Child starts off with two separate strings that merge: Reacher and the ring and Bramall and the missing person. It’s a good blend of two personal missions that become a crusade with a fascinating encapsulation of the history of heroin. Jesus. It’s also a good example of how using real events can make a story more personal, bring it alive, for the reader.

I am curious if it’s true what Noble says about his expense account. Seems kinda gruesome…and cheap! Especially considering how our public officials are taking any and all handouts.

I do enjoy Reacher’s assessment and explanations of how he sees a fight going forward. Reacher also makes note of the importance of being able to read a map and making judgment calls based on it. The boy is an anachronism, but Child does make it work.

I did enjoy this story. Well, okay, the storytelling was good. The story itself was so incredibly sad, yet hopeful. Which feels weird to say. I do hope we get to catch up with everyone in another tale, just ’cause I wanna know. Child pulls you in emotionally to these people, and I can’t help but care. A sign of a good storyteller. My only negatives were that it was all rather tame. For Reacher, that is. And I never did understand that loose thread about the jewelry.

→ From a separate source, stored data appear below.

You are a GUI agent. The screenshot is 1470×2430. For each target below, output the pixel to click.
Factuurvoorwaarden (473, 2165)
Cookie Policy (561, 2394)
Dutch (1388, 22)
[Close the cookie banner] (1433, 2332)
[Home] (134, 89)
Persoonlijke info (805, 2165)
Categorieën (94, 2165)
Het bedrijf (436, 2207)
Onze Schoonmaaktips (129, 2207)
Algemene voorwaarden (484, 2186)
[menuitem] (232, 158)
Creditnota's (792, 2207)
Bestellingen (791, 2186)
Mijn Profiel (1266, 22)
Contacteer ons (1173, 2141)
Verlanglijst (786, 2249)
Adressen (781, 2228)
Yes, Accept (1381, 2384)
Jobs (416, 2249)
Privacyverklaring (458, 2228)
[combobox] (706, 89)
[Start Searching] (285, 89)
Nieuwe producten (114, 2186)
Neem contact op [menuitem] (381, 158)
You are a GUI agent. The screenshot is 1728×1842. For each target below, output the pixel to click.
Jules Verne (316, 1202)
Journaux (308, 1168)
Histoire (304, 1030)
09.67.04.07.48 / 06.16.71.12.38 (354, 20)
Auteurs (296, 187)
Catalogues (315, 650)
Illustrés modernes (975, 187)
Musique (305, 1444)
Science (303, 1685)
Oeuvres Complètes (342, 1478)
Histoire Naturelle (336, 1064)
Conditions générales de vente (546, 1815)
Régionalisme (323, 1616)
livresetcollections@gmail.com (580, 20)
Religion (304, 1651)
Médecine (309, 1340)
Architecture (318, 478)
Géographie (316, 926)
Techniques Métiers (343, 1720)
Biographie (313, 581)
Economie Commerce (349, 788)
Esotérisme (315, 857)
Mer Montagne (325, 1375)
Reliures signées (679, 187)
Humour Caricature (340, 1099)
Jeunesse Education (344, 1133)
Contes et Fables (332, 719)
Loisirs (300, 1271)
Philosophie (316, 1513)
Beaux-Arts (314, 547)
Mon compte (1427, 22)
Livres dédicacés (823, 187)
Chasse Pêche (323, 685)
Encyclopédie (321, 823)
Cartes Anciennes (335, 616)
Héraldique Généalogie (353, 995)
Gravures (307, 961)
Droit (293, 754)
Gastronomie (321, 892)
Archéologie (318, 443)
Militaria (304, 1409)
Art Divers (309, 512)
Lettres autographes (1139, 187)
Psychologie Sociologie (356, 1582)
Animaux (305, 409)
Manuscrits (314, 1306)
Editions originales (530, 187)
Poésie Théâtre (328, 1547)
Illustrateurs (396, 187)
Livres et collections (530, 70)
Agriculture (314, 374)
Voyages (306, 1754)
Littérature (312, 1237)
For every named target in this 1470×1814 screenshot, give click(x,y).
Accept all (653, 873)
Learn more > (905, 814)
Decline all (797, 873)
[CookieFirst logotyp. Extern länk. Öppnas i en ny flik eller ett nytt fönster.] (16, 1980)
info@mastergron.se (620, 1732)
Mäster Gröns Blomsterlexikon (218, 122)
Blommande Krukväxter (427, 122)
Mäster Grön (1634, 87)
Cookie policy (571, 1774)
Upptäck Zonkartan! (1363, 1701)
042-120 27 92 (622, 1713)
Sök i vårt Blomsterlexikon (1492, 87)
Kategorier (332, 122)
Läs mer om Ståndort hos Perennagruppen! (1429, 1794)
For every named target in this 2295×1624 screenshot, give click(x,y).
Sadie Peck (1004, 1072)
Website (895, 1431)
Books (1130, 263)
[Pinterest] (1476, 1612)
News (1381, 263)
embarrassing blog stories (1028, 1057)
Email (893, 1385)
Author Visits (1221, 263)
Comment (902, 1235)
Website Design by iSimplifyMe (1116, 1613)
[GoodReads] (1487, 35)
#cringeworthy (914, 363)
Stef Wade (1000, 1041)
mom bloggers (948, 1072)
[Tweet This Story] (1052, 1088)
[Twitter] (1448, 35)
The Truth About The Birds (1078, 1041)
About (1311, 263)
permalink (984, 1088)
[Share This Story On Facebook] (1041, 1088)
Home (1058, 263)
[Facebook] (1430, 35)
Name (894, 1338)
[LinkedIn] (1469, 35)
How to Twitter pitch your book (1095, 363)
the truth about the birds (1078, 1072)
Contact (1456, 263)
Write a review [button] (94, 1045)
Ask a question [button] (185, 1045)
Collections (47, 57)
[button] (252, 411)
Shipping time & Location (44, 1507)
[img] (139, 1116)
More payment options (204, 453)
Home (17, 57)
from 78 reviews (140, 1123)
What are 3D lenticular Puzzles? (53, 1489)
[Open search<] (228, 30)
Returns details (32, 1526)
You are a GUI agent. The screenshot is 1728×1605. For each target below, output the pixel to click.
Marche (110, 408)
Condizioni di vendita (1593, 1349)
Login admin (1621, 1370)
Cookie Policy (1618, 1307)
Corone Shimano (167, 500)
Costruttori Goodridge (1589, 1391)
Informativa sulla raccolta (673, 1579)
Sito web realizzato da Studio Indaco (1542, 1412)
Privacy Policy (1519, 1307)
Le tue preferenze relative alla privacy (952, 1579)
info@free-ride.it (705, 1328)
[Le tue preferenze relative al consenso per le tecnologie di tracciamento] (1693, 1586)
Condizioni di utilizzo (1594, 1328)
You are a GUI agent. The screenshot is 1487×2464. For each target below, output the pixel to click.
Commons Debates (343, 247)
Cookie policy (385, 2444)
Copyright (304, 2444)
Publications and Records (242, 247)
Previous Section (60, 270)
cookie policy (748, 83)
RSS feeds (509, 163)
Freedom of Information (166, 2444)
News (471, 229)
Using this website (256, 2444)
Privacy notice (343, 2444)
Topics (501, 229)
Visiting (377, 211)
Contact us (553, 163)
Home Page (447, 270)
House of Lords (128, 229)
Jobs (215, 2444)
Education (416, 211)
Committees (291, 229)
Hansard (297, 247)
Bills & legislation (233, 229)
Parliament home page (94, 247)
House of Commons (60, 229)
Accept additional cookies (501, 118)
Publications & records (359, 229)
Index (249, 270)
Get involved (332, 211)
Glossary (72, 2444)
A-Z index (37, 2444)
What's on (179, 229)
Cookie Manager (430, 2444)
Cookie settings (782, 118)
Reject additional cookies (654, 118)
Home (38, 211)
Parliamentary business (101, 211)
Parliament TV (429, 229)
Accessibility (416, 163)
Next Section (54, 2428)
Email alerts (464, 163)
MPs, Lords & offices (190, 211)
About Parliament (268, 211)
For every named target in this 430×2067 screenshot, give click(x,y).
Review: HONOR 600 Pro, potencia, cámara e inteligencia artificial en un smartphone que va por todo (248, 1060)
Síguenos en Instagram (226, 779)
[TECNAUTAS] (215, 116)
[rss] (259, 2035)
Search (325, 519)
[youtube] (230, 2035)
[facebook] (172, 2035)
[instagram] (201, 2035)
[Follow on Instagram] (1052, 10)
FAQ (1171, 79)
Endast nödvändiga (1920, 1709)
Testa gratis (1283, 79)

I do feel as if Child is starting the set-up for Reacher making some changes in his lifestyle. Nor are the implications solely about Reacher, as Child makes noises about the twins’ judge father and his “arrangements”. Sounds like the girls grew up well in spite of their dad.

The Story

It’s a trip of regrets, as Reacher and Chang leave in different directions. Perhaps it’s the looking back, assessing that causes Reacher to break the rules when he sees that West Point 2005 class ring. No one gives up a ring that took that much to earn.

There’s a story there, and Reacher wants to know.

The Characters

Jack Reacher, former major and former CO of the 110th, military MPs. And Reacher…? He does like a good fight. Former special agent Michelle Chang was pivotal in Make Me, 21.

Terrence Bramall, former FBI, is on his second career as a well-paid private investigator out of Chicago. Tiffany Jane Mackenzie is Rose’s identical twin sister and lives in Lake Forest, Illinois.

Rapid City, South Dakota
Detective Gloria Nakamura operates out of the Rapid City PD’s Crimes Against Property unit and has to manipulate her jerk of a boss.

The clever Arthur Scorpio operates out of a laundromat.

Mule Crossing, Wyoming, admits…
…to five or six citizens. Seymour “Sy” Porterfield is a retired Marine due to a wound he took. Serena Rose Sanderson is a junkie and a former army major. Billy drives a snowplow; Mason is his younger brother. John Ryan Headley runs a flea market in town. Stackley will become the new Billy.

Laramie, Wyoming…
County Sheriff Connelly doesn’t buy the bear story.

Federal DEA Special Agent Kirk Noble is coming south from Billings, Montana. The Defense Intelligence Agency needs to do some housecleaning. Colonel Bateman was with a medical battalion.

West Point, New York
General Sean Simpson is the supe in charge at West Point.

A small town in Wisconsin
Jimmy Rat rides a Harley.

The Cover and Title

The cover is red, black, and white. The red is in the series information encased between the author’s first and last name in white and the red of the small-sized title at the very bottom. More white is in the scudding clouds overhead and the rows of electrical poles marching along either side of the road, narrowing in perspective as the road stretches into the distance. The black is the background, and in the blackest of blacks.

The title is where the truth comes out, The Midnight Line.